● **Data excerpts**
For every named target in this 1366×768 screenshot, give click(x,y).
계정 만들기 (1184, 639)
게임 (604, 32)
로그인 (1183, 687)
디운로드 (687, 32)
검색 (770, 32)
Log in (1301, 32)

● **Exercise objective**
Your answer should consist of the material above, written out word for word.

● **Problem solution**
For every named target in this 1366×768 screenshot, give click(x,y).
계정 만들기 (1184, 639)
게임 (604, 32)
로그인 (1183, 687)
디운로드 (687, 32)
검색 (770, 32)
Log in (1301, 32)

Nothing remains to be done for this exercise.